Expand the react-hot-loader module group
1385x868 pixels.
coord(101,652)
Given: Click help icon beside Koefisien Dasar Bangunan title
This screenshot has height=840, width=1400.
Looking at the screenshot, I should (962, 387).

════════

● TASK GOAL
Would you reproduce the full listing without changing a single word?

● WRITTEN SOLUTION
Expand the react-hot-loader module group
1385x868 pixels.
coord(101,652)
Given: Click help icon beside Koefisien Dasar Bangunan title
This screenshot has height=840, width=1400.
Looking at the screenshot, I should (962, 387).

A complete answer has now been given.